L'alopecia aerata può essere controllata anche nei mesi dell'attesa: spetta al dermatoogo prescrivere il trattamento più idoneo.

Una domanda di: Carmela
Sono alla 16a settimana di gravidanza e qualche giorno fa ho riscontrato che 2 piccole zone del cuoio capelluto, grandi quanto una moneta da 5 centesimi, sono vuote, senza un capello.
Cosa fare in questo caso?
Floria Bertolini
Floria Bertolini

Gentile signora,
la descrizione da lei riportata corrisponde alla alopecia areata (AA), una forma di alopecia che nella fase acuta esordisce con la comparsa di chiazze senza capelli/peli, rotondeggianti, asintomatiche mentre la cute del cuoio capelluto o del volto (le sedi più frequenti) appaiono indenni da manifestazioni infiammatorie. Il fatto che si tratti di questa forma di alopecia (detta non cicatriziale) è molto importante perché la terapia può farla regredire, almeno nella maggior parte dei casi.

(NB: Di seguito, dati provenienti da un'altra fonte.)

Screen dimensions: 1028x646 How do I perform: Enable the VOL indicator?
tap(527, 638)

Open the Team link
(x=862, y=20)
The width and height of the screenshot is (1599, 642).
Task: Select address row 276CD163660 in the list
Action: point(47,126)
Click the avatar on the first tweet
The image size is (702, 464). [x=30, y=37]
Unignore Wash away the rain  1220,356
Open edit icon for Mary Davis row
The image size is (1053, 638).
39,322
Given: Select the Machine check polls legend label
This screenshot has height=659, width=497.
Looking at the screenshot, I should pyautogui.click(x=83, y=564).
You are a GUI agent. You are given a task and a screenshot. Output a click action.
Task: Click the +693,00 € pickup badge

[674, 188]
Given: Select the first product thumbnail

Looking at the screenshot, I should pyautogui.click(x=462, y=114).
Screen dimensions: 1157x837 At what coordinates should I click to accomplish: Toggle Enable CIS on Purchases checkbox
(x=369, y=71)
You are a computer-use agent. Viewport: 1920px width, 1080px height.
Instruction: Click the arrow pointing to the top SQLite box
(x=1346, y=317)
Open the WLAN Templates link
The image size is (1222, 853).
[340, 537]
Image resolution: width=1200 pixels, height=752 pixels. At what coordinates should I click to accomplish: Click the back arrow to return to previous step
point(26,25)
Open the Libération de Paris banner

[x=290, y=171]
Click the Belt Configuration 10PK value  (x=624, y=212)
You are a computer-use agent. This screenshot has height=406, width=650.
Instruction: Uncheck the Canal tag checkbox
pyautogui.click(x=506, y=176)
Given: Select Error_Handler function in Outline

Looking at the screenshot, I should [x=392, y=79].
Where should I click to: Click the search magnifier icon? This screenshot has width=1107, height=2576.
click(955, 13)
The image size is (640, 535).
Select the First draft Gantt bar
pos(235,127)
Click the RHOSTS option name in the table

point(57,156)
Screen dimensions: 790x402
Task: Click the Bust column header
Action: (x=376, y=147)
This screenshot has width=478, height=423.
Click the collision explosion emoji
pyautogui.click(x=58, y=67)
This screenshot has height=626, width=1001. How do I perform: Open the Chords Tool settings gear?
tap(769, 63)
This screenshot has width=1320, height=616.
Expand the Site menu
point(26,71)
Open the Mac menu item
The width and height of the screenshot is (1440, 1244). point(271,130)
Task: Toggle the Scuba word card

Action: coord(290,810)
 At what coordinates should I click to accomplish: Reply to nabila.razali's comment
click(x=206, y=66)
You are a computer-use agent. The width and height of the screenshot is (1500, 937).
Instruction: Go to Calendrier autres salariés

L’alopecia areata è la malattia autoimmune più frequente e si calcola che rappresenti circa l’1 – 4 per cento delle patologie dermatologiche ambulatoriali. Si stima che il 2 per cento delle persone possa avere nel corso della vita un episodio di AA e che il rischio aumenti fino al 6 per cento se uno dei genitori ne è affetto.
La patologia compare a qualsiasi età, ma in prevalenza sotto i 30 anni, ed è sempre influenzata da una predisposizione genetica. L’AA è sostenuta da una risposta immunologica di tipo cellulo-mediato (coinvolti i linfociti T) contro un antigene ancora sconosciuto del follicolo pilifero.
I fattori che scatenano questa risposta autoimmune nelle persone predisposte sono sconosciuti, ma tra i possibili fattori scatenanti ricordiamo lo stress, le malattie virali, le vaccinazioni, infezioni dentarie, farmaci. Tuttavia nessuno di questi trigger è con certezza associato alla AA.
Nella fase acuta alcuni capelli/peli cadono, altri si spezzano vicino all’uscita dal follicolo pilifero.
Le ho spiegato il disturbo per permetterle di comprendere cosa le sta accadendo. Il mio consiglio è di effettuare una visita dermatologica per iniziare la terapia precocemente, anche se è alla 16 settimana di gravidanza. Lo specialista sceglierà la cura più adeguata alla sua condizione. La terapia dell’AA, al di fuori della gravidanza, può essere locale e/o sistemica (per bocca). In corso di trattamento può accadere che i capelli ricrescano nelle aree alopeciche trattate, e contemporaneamente si formino nuove chiazze. Non c’è da preoccuparsi per questo perché è un fenomeno frequente che non suggerisce che non ci sarà il risultato in cui si spera. Per finire, tenga presente che spesso i capelli ricrescono bianchi, ma successivamente in genere si ripigmentano tornando al loro colore originario. Con cordialità.